After going to talk to the maintenance
crew of the golf course—which this year is under new management by Arizona-based
Troon Golf—Key got an offer he couldn’t believe. Don Shirey, general manager for
Troon of the Elkhorn Golf Club, offered to send his maintenance supervisors and
the club’s state-of-the-art lawn-cultivation equipment to the Sagewillow campus
for a day to do a complete overhaul of the damaged upper soccer field.
Key enthusiastically accepted the offer
and arranged to have a team of three grounds-keeping specialists come to
Sagewillow last Friday, June 27.
"It was a monumentally generous offer,"
Key said. "They were talking about just lending out hundreds of thousands of
dollars worth of equipment."
Chris Key, grounds maintenance
manager for The Community School’s Sagewillow campus in Elkhorn, works on a test
spot before reseeding and fertilizing the school’s upper soccer field. The field
was seriously damaged last winter by ice and frost.

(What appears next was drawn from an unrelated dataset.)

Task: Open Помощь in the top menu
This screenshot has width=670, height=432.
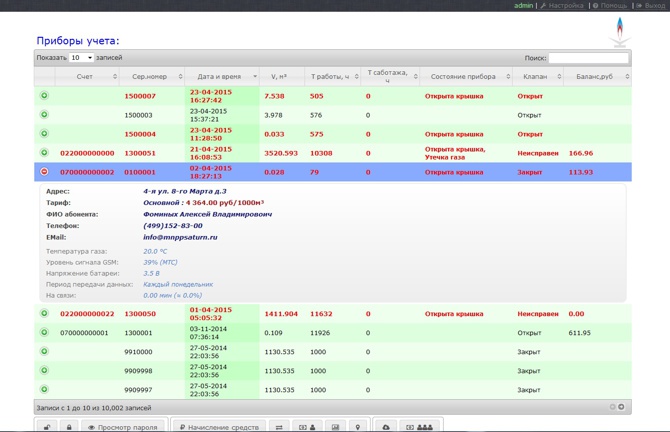Action: click(613, 6)
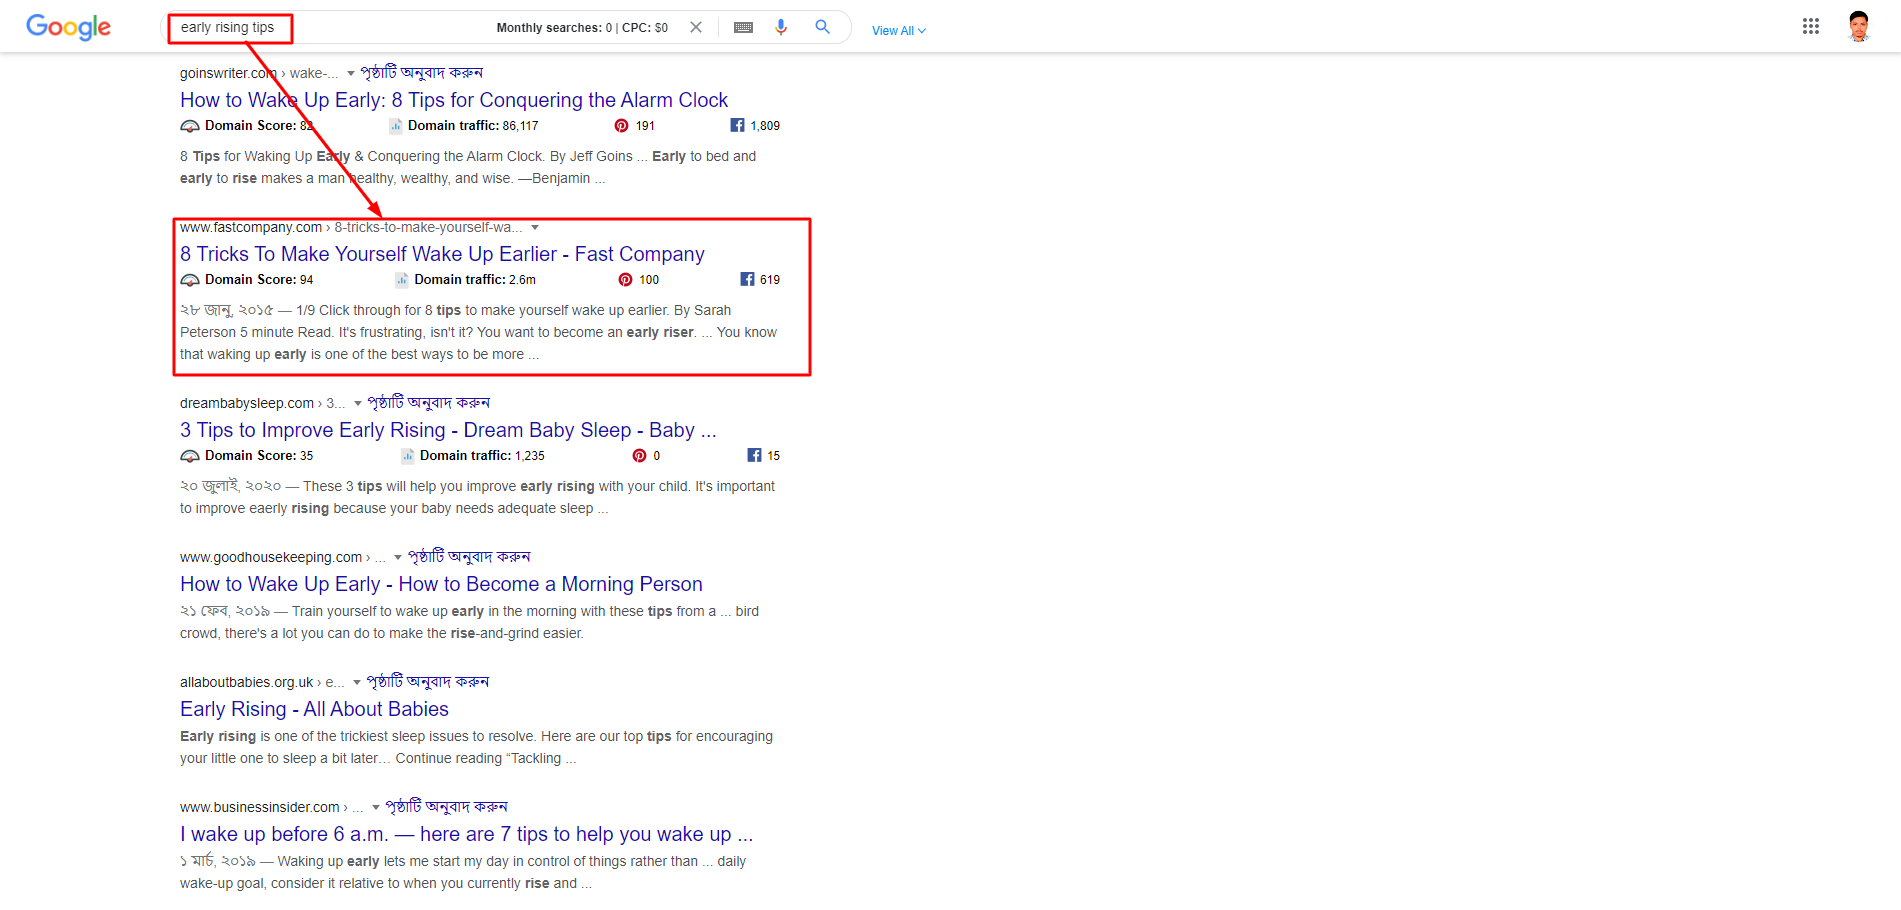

Express photos by Willy Cook
The upper field, located to the north of
the Sagewillow Barn, suffered extensive damage last winter, mostly in low-lying
areas, where moisture collects and freezes. The phenomenon in colder areas
causes grass tissue to expand and die.
Last Friday, Elkhorn Golf Club
Superintendent Brian Heywood and two workers volunteered their services for the
entire day to treat the field with special machinery. Afterward, they top
dressed the area with about 75 pounds of grass seed mixed with copious amount of
sandy material.
Brian Heywood, superintendent of
the Elkhorn Golf Course, assesses damage to the upper soccer field at the
Sagewillow property in Elkhorn. Heywood and a team of maintenance workers
volunteered their services and equipment to The Community School last week to
restore the damaged field. Express
photos by Willy Cook
With the first soccer game at the field
scheduled for Aug. 18, Key said he would have been hard pressed to get the
project completed without the help of the golf course staff. "If it was to wait
another week, it would be pushing the envelope," he said.
Shirey said he was pleased to help the
school get the field ready for soccer season. "We’re here for each other. Not to
stand alone," he said. "We’re all part of the same community."